To arrive at this conclusion, the majority began by acknowledging that prong three of the Tucker Act’s bid protest jurisdiction is “very sweeping in scope” in that the phrase “in connection with a procurement or proposed procurement” covers “all stages of the process of acquiring property or services,” not just the solicitation (prong one) or award (prong two) phase. Accordingly, prong three provides “interested parties” the right to challenge any alleged violation of law that may occur in a procurement from beginning to end, including up to and including “contract completion and closeout.” Because Percipient alleged violations of FASA’s commercial preference and related regulations “in connection with” the SAFFIRE procurement, the majority held that Percipient’s bid protest fell within the contours of prong three of the Tucker Act’s bid protest jurisdiction.

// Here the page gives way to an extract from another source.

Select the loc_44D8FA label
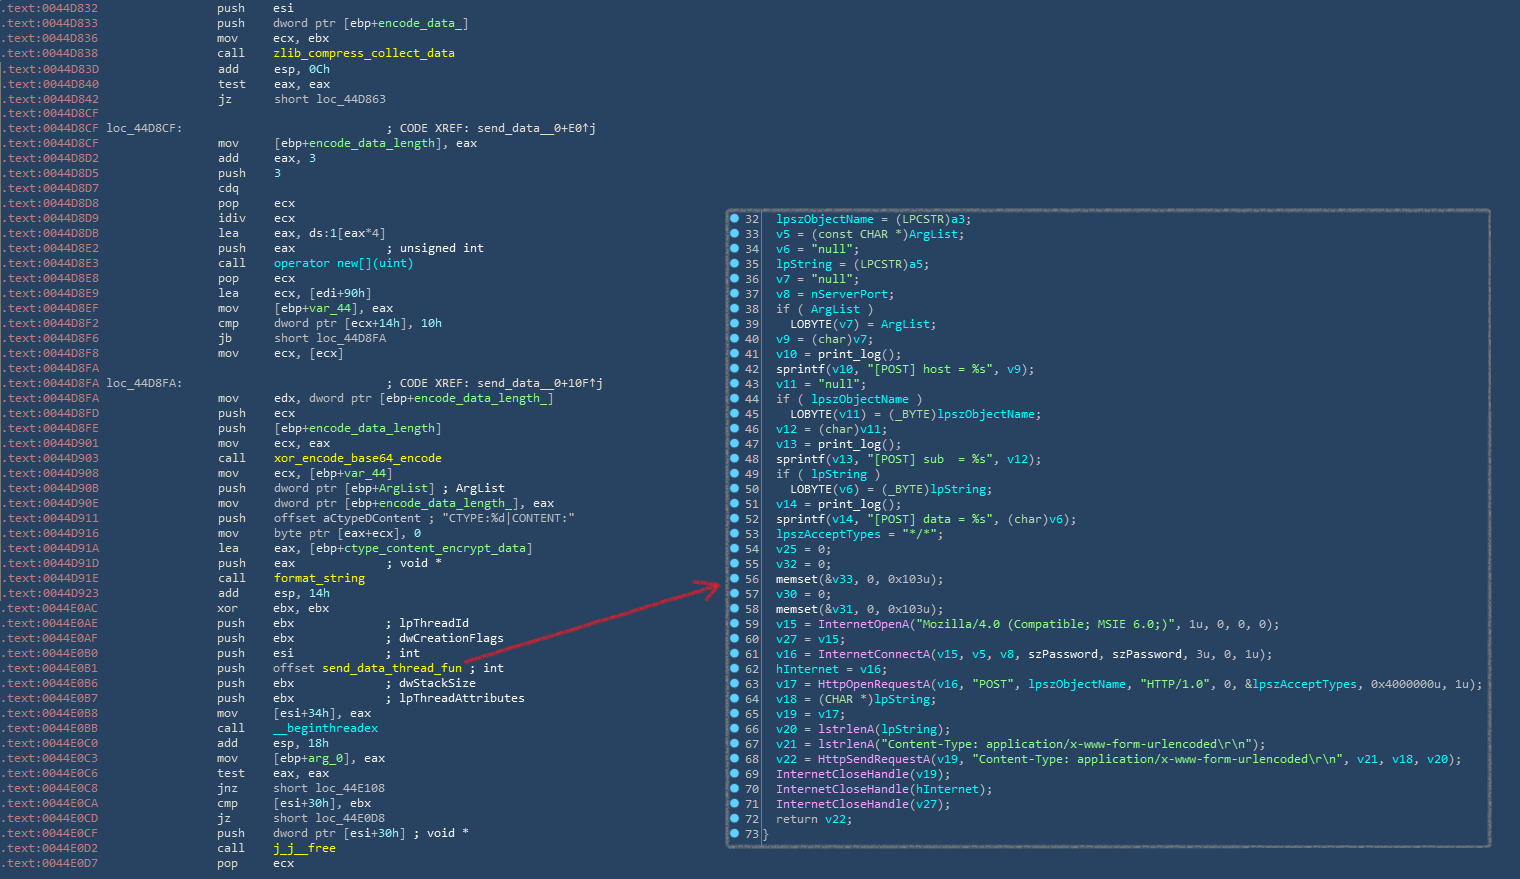The height and width of the screenshot is (879, 1520). pyautogui.click(x=144, y=383)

The majority then proceeded to distinguish AFGE, which both the government and CACI had relied upon to argue Percipient lacked standing, on the basis that the protest in AFGE included challenges to a task order under both prongs two and three of Section 1491(b)(1). According to the majority, the alleged violations of procurement law (prong three) in AFGE overlapped with the challenge of the contract award (prong two) to such an extent that the protesters could not “evade the constraint on standing under the first two prongs.” By contrast, Percipient’s protest involved a challenge only under prong three—a situation AFGE did not address, and one that the majority described as “a crucial distinction” as to why AFGE was not controlling. The majority thus declined to apply CICA’s definition of “interested party” to Percipient’s protest and, in doing so, set forth four rationales as to why a non-bidder like Percipient could bring a purely “prong three” protest alleging violations of FASA’s preference for commercial items.
First, the majority held that the third prong of Section 1491(b)(1) “goes beyond the situations considered in CICA,” which limits protests by an “interested party” to solicitation defects, cancellations, awards and proposed awards of contracts, and conversions of in-government functions to performance by the private sector. The third prong of the Tucker Act’s bid protest jurisdiction, however, “in no way resembles” CICA’s itemization of specific categories of procurement actions encompassed by its grant of protest jurisdiction, but “instead is defined by the legal source of wrongfulness (statutory or regulatory violation) across the full range of actions connected with an actual or proposed procurement.”
Second, the majority held that the statutory language in prong three requires a broader definition of “interested party” that is not confined to actual or prospective bidders because, on its face, prong three does not require a protester to “challenge either a solicitation for or the award or proposed award of a government contract.” Rather, prong three allows plaintiffs to challenge “‘any alleged violation of statute or regulation in connection with a procurement or a proposed procurement,’” which is broader than any of the scenarios governed by CICA. Accordingly, even though CICA contains a definition of “interested party,” the phrase “interested party” as used in the Tucker Act must be interpreted “in the context of this broader third prong to give it independent import.”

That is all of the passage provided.